Benefits And Costs Of Process Simulation

For companies that have implemented digital manufacturing, the return on investment is there . . . but the scope of that investment goes well beyond the price of software. That was the conclusion of a study by D.H. Brown Associates, an information technology consulting firm that analyzed digital manufacturing by interviewing managers involved in justifying the technology for large manufacturers in the aerospace, automotive, and heavy equipment industries.

“Digital manufacturing” means simulating the manufacturing process using 3D CAD models. The goal is to streamline manufacturing process development time, largely by catching bugs and inefficiencies in the simulation instead of in real life. The technology applies to more than machining. Manufacturers facing high capital equipment costs also use it to optimize assembly, welding and other processes before tooling, machine motions, and machine placement are finalized.

The potential payback includes reduced ramp-up time for new processes, as well as the problems—like collisions—that are avoided early. However, in many companies, achieving these results can require nothing short of a culture change. For digital manufacturing to be effective, those who develop new processes must be willing to trust what they see on screen. Thus, process designers are asked to make a leap similar to the one that product designers were asked to make about a decade ago, back when 3D CAD modeling was new.

[Records from a dataset]
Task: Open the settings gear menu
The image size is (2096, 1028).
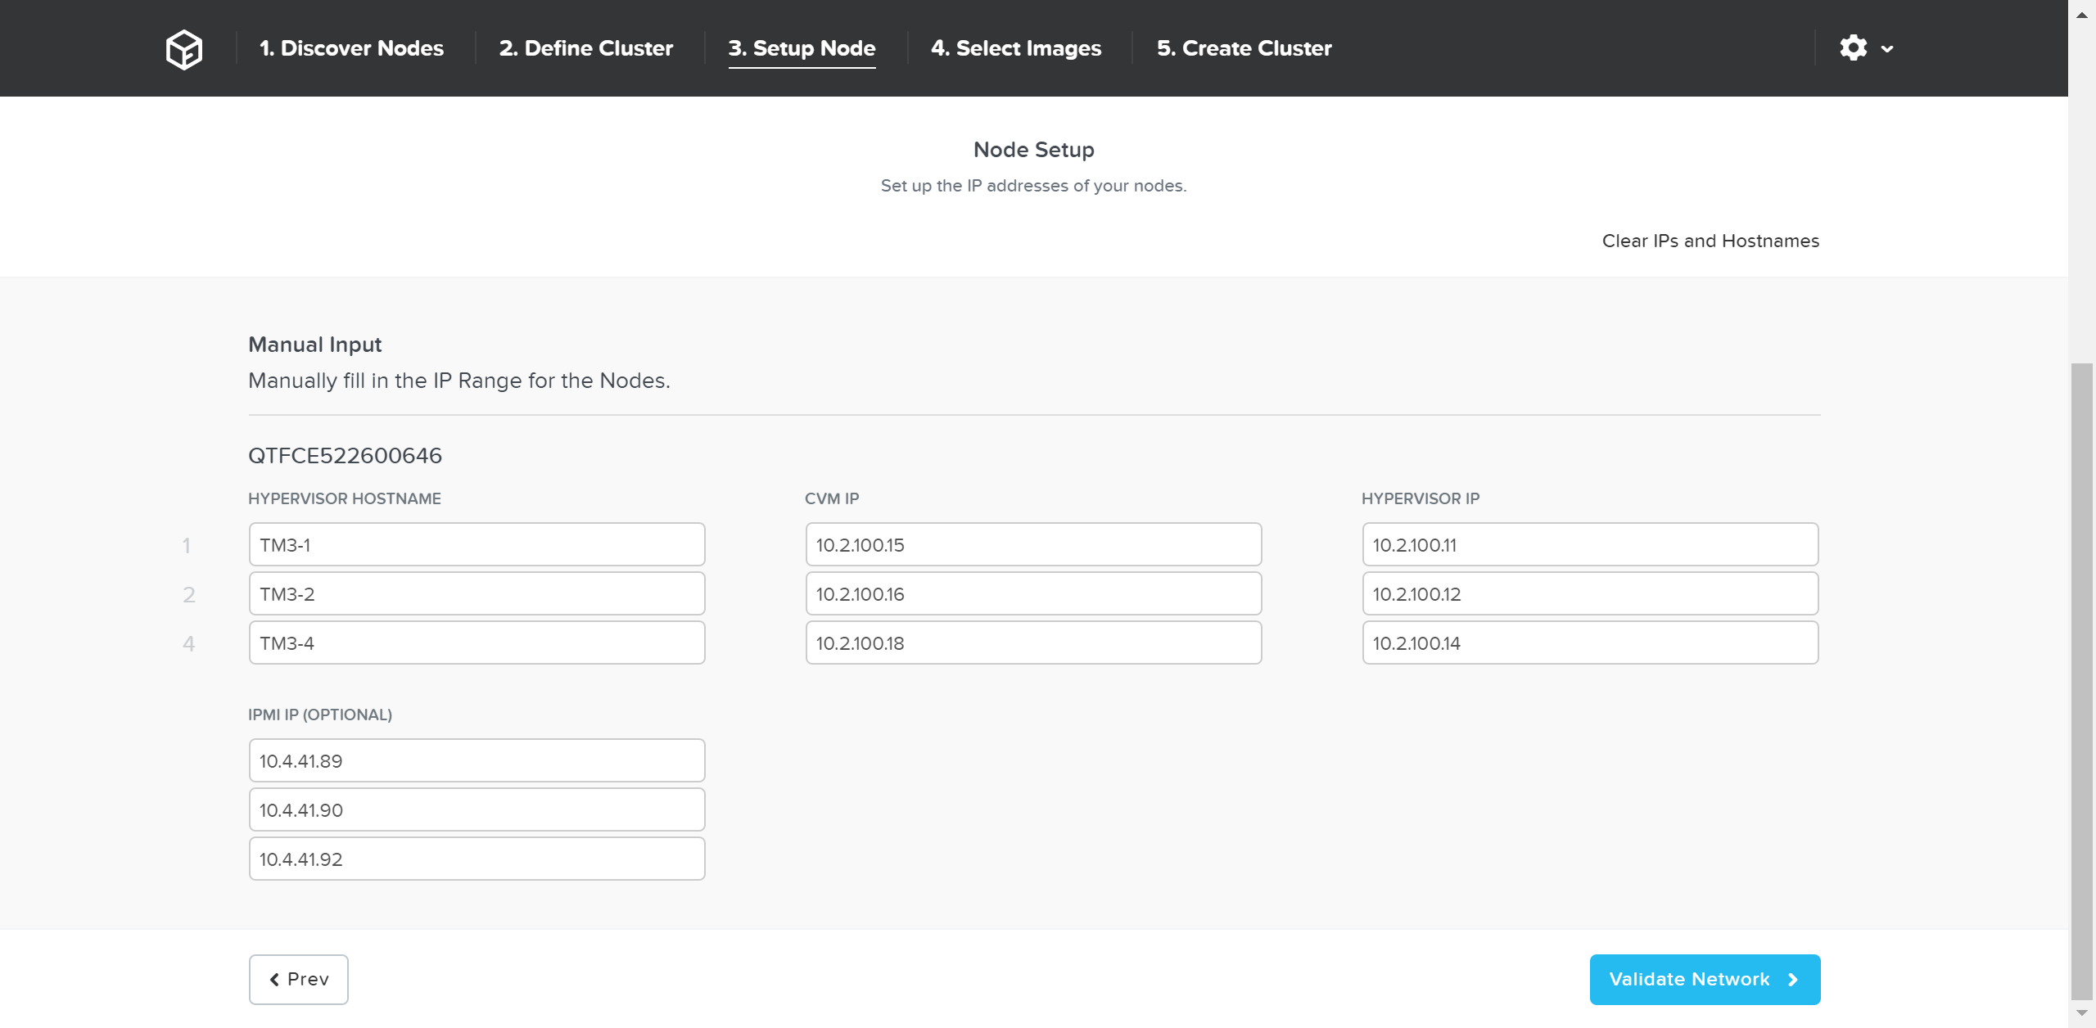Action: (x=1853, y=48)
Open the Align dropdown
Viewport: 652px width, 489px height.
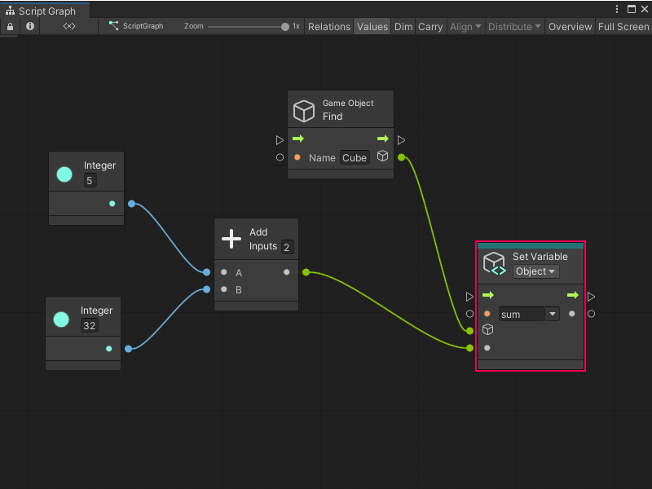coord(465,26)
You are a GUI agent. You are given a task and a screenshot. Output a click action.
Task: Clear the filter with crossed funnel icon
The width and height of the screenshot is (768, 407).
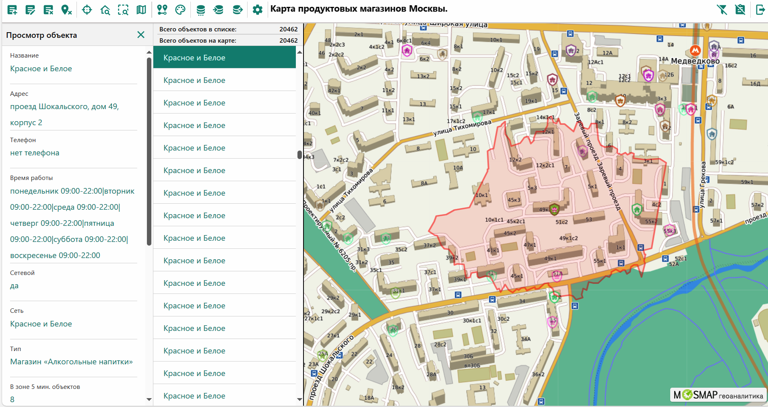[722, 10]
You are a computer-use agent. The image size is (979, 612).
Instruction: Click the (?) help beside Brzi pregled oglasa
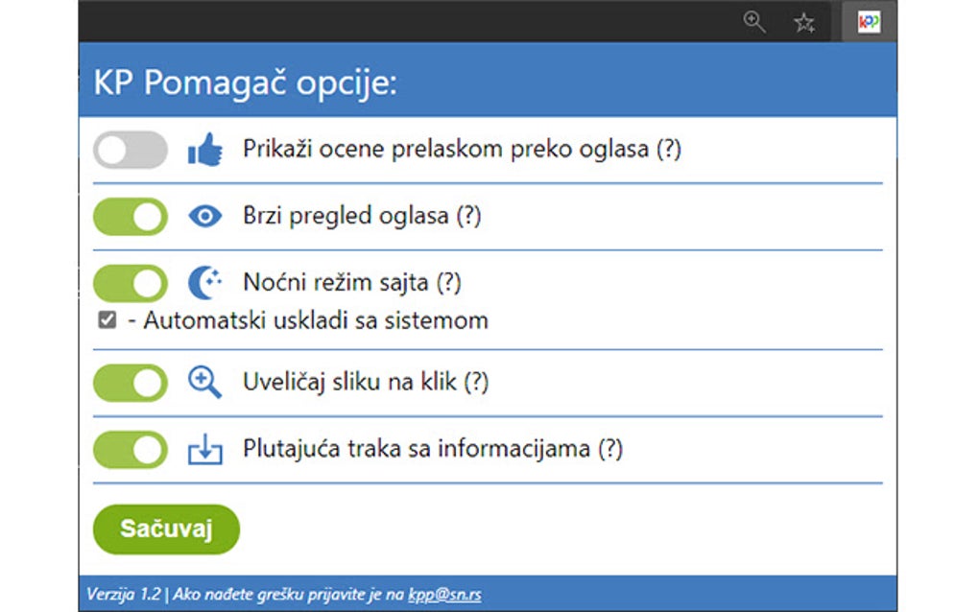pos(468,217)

> **Given request A**
Transcribe the stretch of the process simulation text from "For companies that" through "heavy equipment industries.".
> **Given request B**
Go on with the text on process simulation from the point where it stops.

> **Expected answer A**
For companies that have implemented digital manufacturing, the return on investment is there . . . but the scope of that investment goes well beyond the price of software. That was the conclusion of a study by D.H. Brown Associates, an information technology consulting firm that analyzed digital manufacturing by interviewing managers involved in justifying the technology for large manufacturers in the aerospace, automotive, and heavy equipment industries.

> **Expected answer B**
This table from D. H. Brown Associates lists typical considerations for companies attempting to justify digital manufacturing.

Costs
• Digital manufacturing software
• Computer hardware
• New business process development
• Culture change implementation
• Software training
• New business process training
• Extra labor required to achieve proficiency in new software and a new business process

Benefits
• Quicker time to market
• Reduced per-unit production cost
• Reduced overall labor cost
• Higher quality manufacturing process
• Reduced manufacturing process development cost
• Reduced rework and faster part learn-out
• Higher reuse of existing manufacturing equipment

Another potentially large investment is the effort required to input the data necessary for the system to develop its models. In fact, software company Deneb Robotics (Troy, Michigan) is fundamentally changing its manufacturing simulation products, and one of its key reasons for doing so is to reduce the scope of this data feeding task. In the past, this company’s systems for simulating machining, assembly, welding and other operations were limited in their ability to share data seamlessly with one another. However, versions of these products now being released can freely draw from a common database. These systems also share a modeling kernel in common—the kernel used in CATIA. (The company is a subsidiary of CATIA developer Dassault Systems.)

Deneb’s module for simulating machining processes is called Virtual NC. The system relies on available CAD data to develop 3D models of the machine tool, tooling, and workpiece, and uses these models to simulate NC tool paths and look for collisions. An example of where this software makes sense comes from a Lockheed Martin Energy Systems plant in Oak Ridge, Tennessee. By using the simulation software to test 500 new programs for an eight-axis milling machine, Lockheed Martin programmers cut their total program prove-out time in half. Also, programmers were able to test and debug probing subroutines, as well as a postprocessor, before the machine had even been built.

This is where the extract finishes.